Le Pakistan Aeronautical Complex (PAC) connaît une interruption de production inédite dans l’histoire du programme du chasseur JF-17 Thunder, n’ayant pas livré un seul appareil en 2025. Ce fait constitue un revers majeur pour un projet que le Pakistan présente depuis longtemps comme un symbole de son autonomie en aéronautique et un pilier essentiel de l’armée de l’air pakistanaise (PAF).
Le site de production de Kamra, qui produit habituellement plusieurs JF-17 chaque année en fonction des besoins de la PAF et des commandes à l’export, n’a pas livré de nouvel avion depuis près d’un an. Ce délai est sans précédent depuis le lancement de la production à grande échelle du chasseur.
Cette pause a ravivé les interrogations sur la chaîne d’approvisionnement du JF-17, en particulier sa forte dépendance à des composants étrangers critiques.
Plusieurs experts en défense estiment que la Russie n’a pas repris les livraisons des moteurs à double flux RD-93, qui équipent toutes les variantes opérationnelles du JF-17. Ce moteur, dérivé du RD-33 utilisé sur le MiG-29, est exclusivement fourni par la Russie et constitue un goulot d’étranglement pour le Pakistan en raison des contraintes géopolitiques.
Si Moscou n’a pas officiellement confirmé une suspension de ses exportations, les analystes soulignent que le recentrage des exportations russes, combiné à l’incapacité de la Chine à fournir une alternative éprouvée, pourrait affecter la production du chasseur pakistanais.
Les récents transferts de JF-17 en surplus à destination de l’Azerbaïdjan, en provenance des stocks internes de la PAF — comprenant notamment des moteurs — renforcent cette hypothèse. Ces appareils issus de l’inventaire existant ont été livrés sans recourir à une nouvelle production du PAC.
Présentée comme une preuve de l’attrait à l’export du JF-17, cette opération illustre plutôt une difficulté à maintenir la chaîne de production.

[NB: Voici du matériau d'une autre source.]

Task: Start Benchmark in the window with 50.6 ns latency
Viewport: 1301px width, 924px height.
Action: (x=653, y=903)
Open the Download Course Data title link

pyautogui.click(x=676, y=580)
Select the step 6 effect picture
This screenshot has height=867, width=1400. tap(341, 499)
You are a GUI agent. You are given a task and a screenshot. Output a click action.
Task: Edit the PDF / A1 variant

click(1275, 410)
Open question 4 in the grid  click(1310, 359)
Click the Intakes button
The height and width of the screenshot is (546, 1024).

Le programme a déjà subi des critiques portant sur la fatigue structurelle, la charge utile limitée et les performances réduites face aux systèmes de guerre électronique et de défense aérienne avancés. Un arrêt prolongé de la production compromettrait davantage sa crédibilité.
La Chine tente depuis longtemps de remplacer les moteurs russes avec son programme WS-13, annoncé comme futur propulseur du JF-17. Néanmoins, ce moteur n’a pas encore atteint la maturité nécessaire pour être certifié sur des chasseurs de première ligne, ce qui maintient le Pakistan dans une dépendance aux moteurs russes.
Ni le PAC ni la PAF n’ont communiqué officiellement sur l’état de la production. Historiquement, ces institutions évitent de reconnaître publiquement les problèmes d’approvisionnement ou les retards impliquant des partenaires étrangers. Pourtant, l’absence de cérémonie de livraison — un événement habituellement largement médiatisé au Pakistan — renforce la conviction d’un arrêt de la production.
Dans un contexte géopolitique de plus en plus complexe, la forte dépendance du programme JF-17 aux moteurs russes et à la technologie chinoise met en lumière sa vulnérabilité. Si les livraisons de moteurs ne reprennent pas rapidement, le PAC pourrait être confronté à sa crise de production la plus grave à ce jour.